- **任务要求**
- a) 从原始文档中返回开头含有“参数:5×5×512×64=819,200”、结尾为“the (4d) stage.”的那一段,一字不改。
- b) 对照原始文档,逐项判断下列陈述是否相符,回答“是”或“否”,并原样引用文档中起决定作用的字句:(i) 在model.eval()模式下,self.training为True;(ii) 引入Inception结构时,每个分支所得特征矩阵的宽、高必须相同;(iii) 不使用1×1卷积核降维时,参数为819,200。

++++ 原始文档 ++++

GoogLeNet网络

目录

1. 创新点

1.1 引入Inception结构

1.2 1×1卷积降维

1.3 两个辅助分类器 

1.4 丢弃全连接层,使用平均池化层

2. 网络结构

3. 知识点

3.1 torch.cat

3.2 关于self.training

3.3 关于load_state_dict中的strict

4. 代码 

4.1 model.py

4.2 train.py

4.3 predict.py

5. 结果


1. 创新点

1.1 引入Inception结构

作用:融合不同尺度的特征信息

注意:每个分支所得特征矩阵的宽、高必须相同

下图来自:Going deeper with convolutions

1.2 1×1卷积降维

channels: 512

a.不使用1×1卷积核降维

使用:64个5×5卷积核进行卷积

参数:5×5×512×64=819,200

b.使用1×1卷积核降维

使用:24个1×1卷积核进行卷积

1.3 两个辅助分类器 

内容:GoogLeNet有三个输出层(两个为辅助分类层)

 Going deeper with convolutions文章里:

  • An average pooling layer with 5×5 filter size and stride 3, resulting in an 4×4×512 output for the (4a), and 4×4×528 for the (4d) stage.
  • A 1×1 convolution with 128 filters for dimension reduction and rectified linear activation.
  • A fully connected layer with 1024 units and rectified linear activation.
  • A dropout layer with 70% ratio of dropped outputs.
  • A linear layer with softmax loss as the classifier (predicting the same 1000 classes as the main classifier, but removed at inference time).

1.4 丢弃全连接层,使用平均池化层

作用:大大减少模型的参数

2. 网络结构

Inception层太多,列出几个:

3. 知识点

3.1 torch.cat

import torch

a = torch.Tensor([1, 2, 3])
b = torch.Tensor([4, 5, 6])
c = [a, b]
print(torch.cat(c))
# tensor([1., 2., 3., 4., 5., 6.])

3.2 关于self.training

使用model.train()和model.eval()控制模型的状态

在model.train()模式下self.training=True

在model.eval()模式下self.training=False

3.3 关于load_state_dict中的strict

为True:有什么要什么,每一个键都有(默认为True)

为False:有什么要什么,没有的就不要

missing_keys和unexpected_keys:缺失的、不期望的键

4. 代码 

4.1 model.py

import torch
import torch.nn as nn
import torch.nn.functional as F

class GoogLeNet(nn.Module):
    def __init__(self, num_classes=1000, aux_use=True, init_weight=False):
        super(GoogLeNet, self).__init__()
        self.aux_use = aux_use
        self.conv1 = BasicConv2d(3, 64, kernel_size=7, stride=2, padding=3)
        self.maxpool1 = nn.MaxPool2d(kernel_size=3, stride=2, ceil_mode=True)  # ceil_mode默认向下取整 True为向上取整
        self.conv2 = BasicConv2d(64, 64, kernel_size=1)
        self.conv3 = BasicConv2d(64, 192, kernel_size=3, padding=1)
        self.maxpool2 = nn.MaxPool2d(kernel_size=3, stride=2, ceil_mode=True)
        self.inception3a = Inception(192, 64, 96, 128, 16, 32, 32)

++++ 数据摘录 ++++

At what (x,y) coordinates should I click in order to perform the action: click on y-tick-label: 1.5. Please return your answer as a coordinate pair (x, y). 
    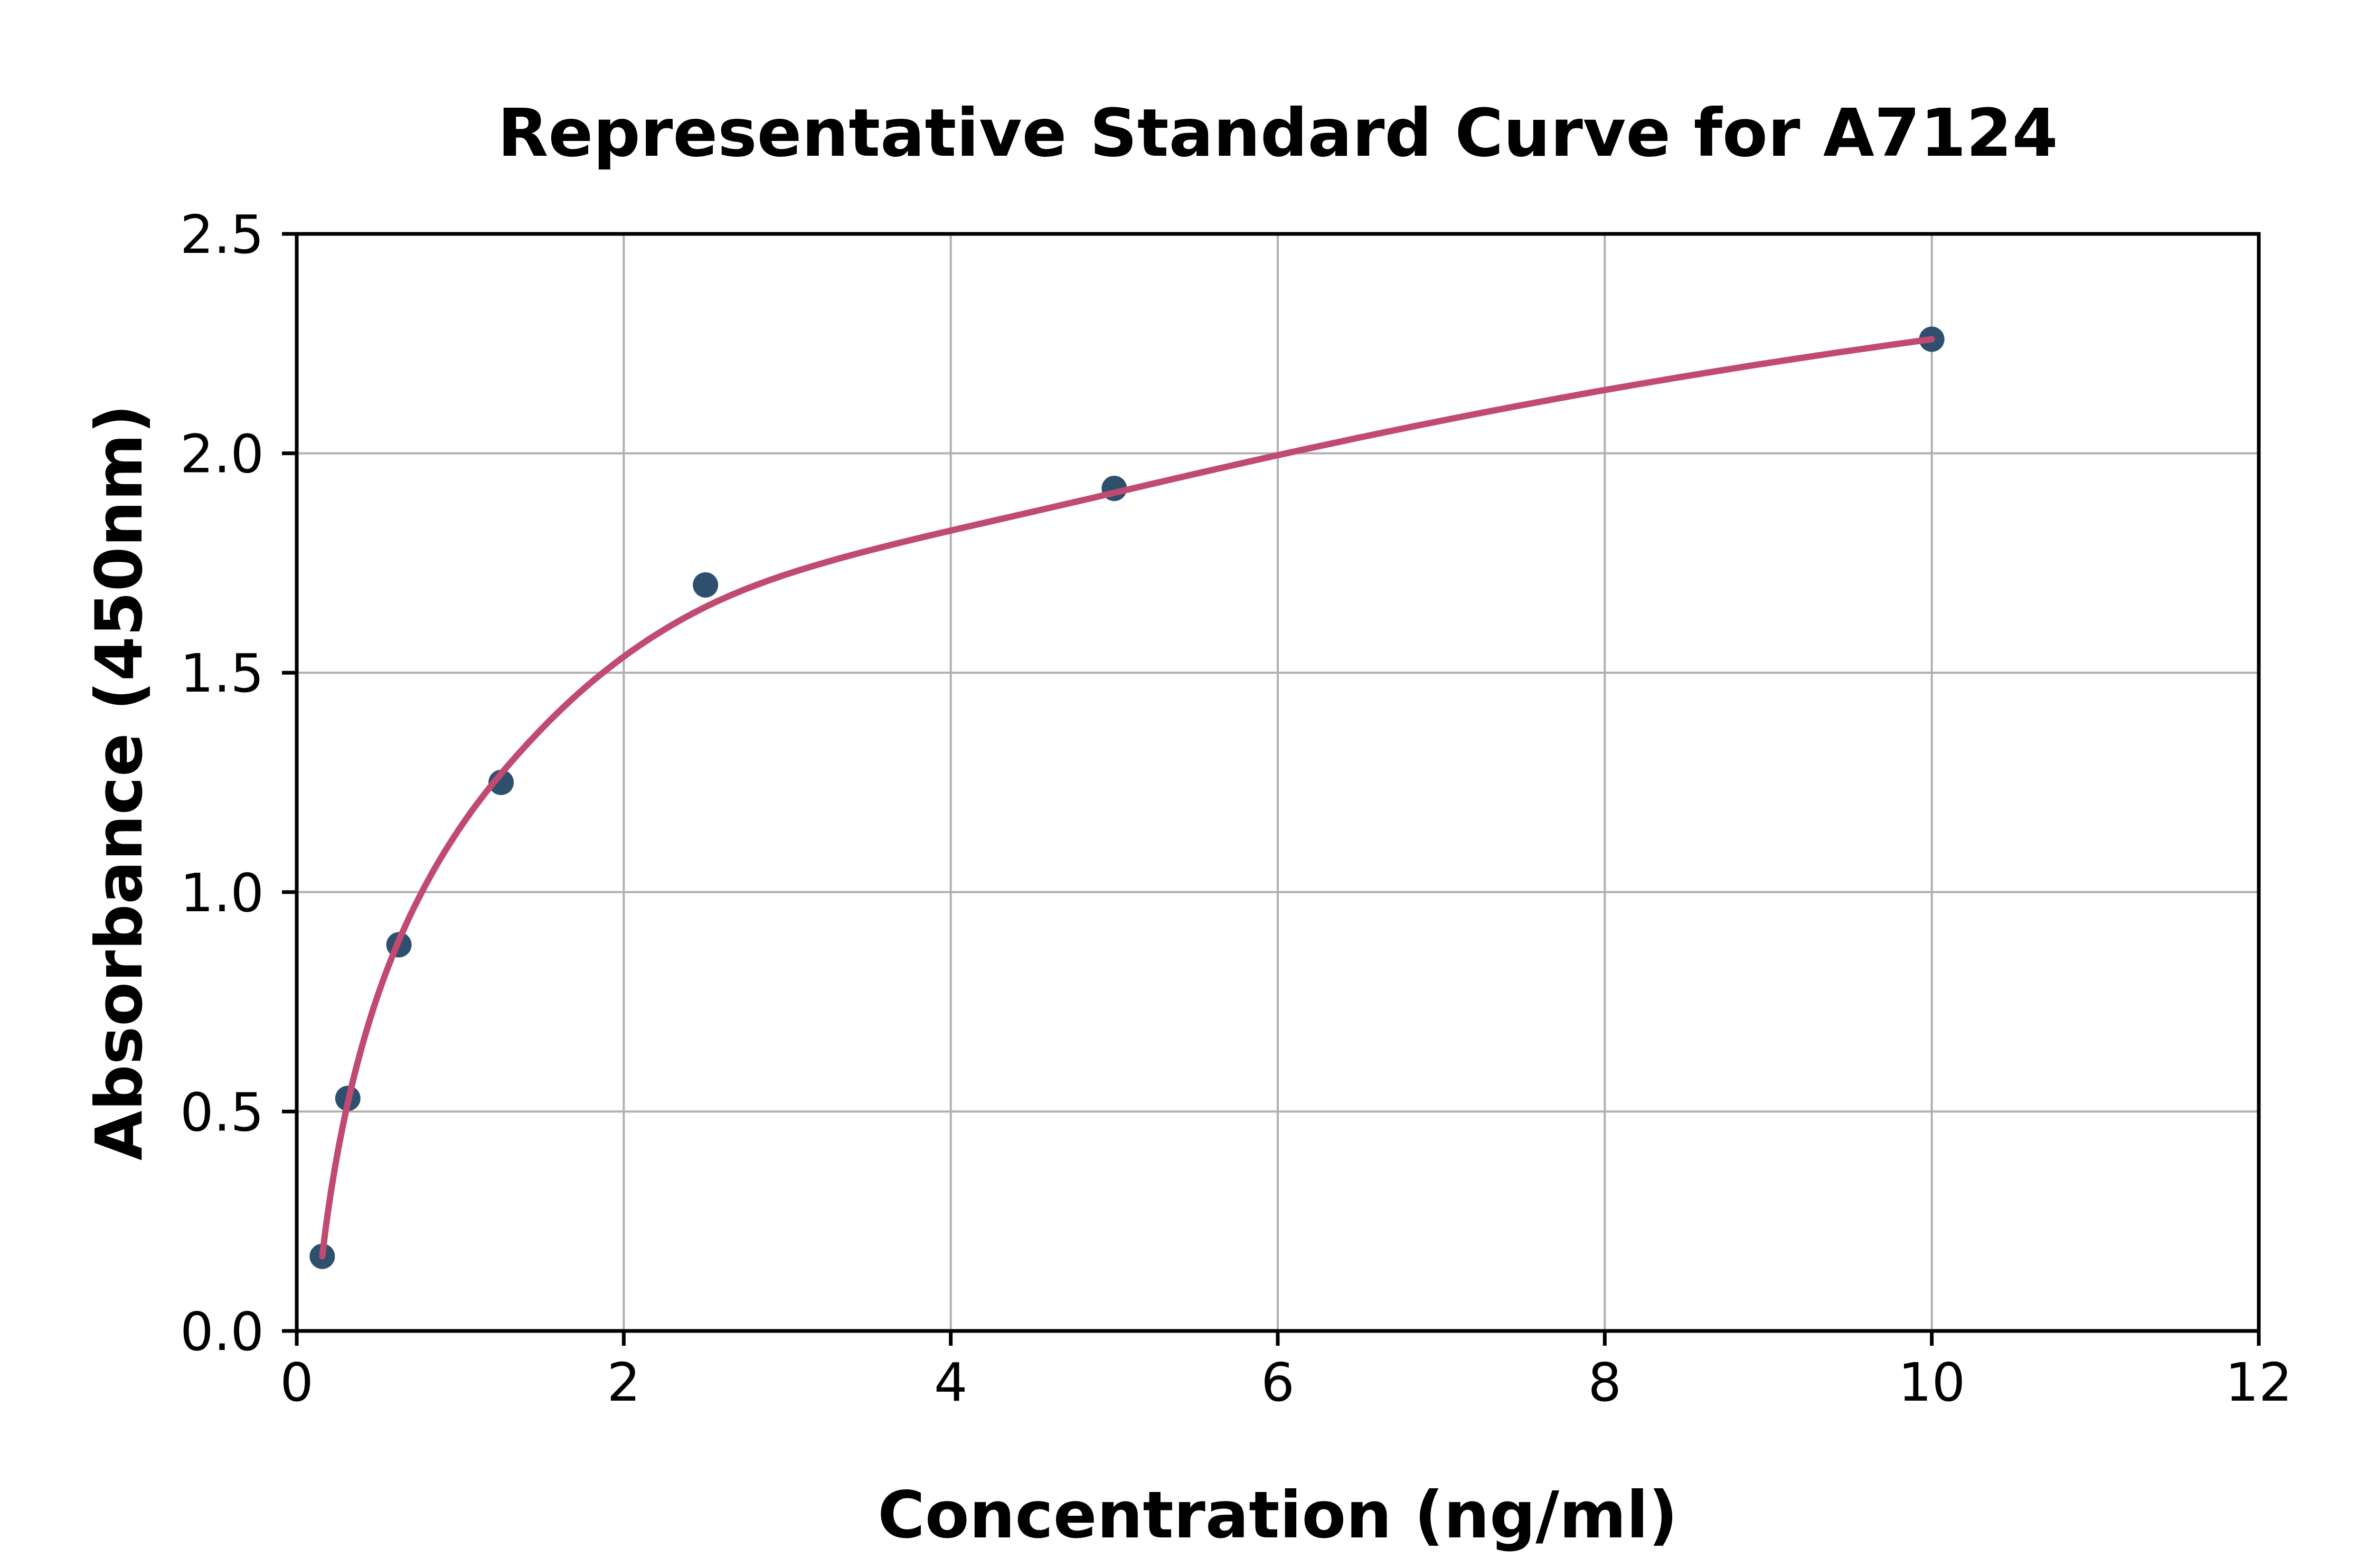
    Looking at the image, I should click on (222, 674).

++++

- **参考答案**
- a)
参数:5×5×512×64=819,200

b.使用1×1卷积核降维

使用:24个1×1卷积核进行卷积

1.3 两个辅助分类器 

内容:GoogLeNet有三个输出层(两个为辅助分类层)

 Going deeper with convolutions文章里:

  • An average pooling layer with 5×5 filter size and stride 3, resulting in an 4×4×512 output for the (4a), and 4×4×528 for the (4d) stage.

- b)
(i) 否。“在model.eval()模式下self.training=False”
(ii) 是。“注意:每个分支所得特征矩阵的宽、高必须相同”
(iii) 是。“参数:5×5×512×64=819,200”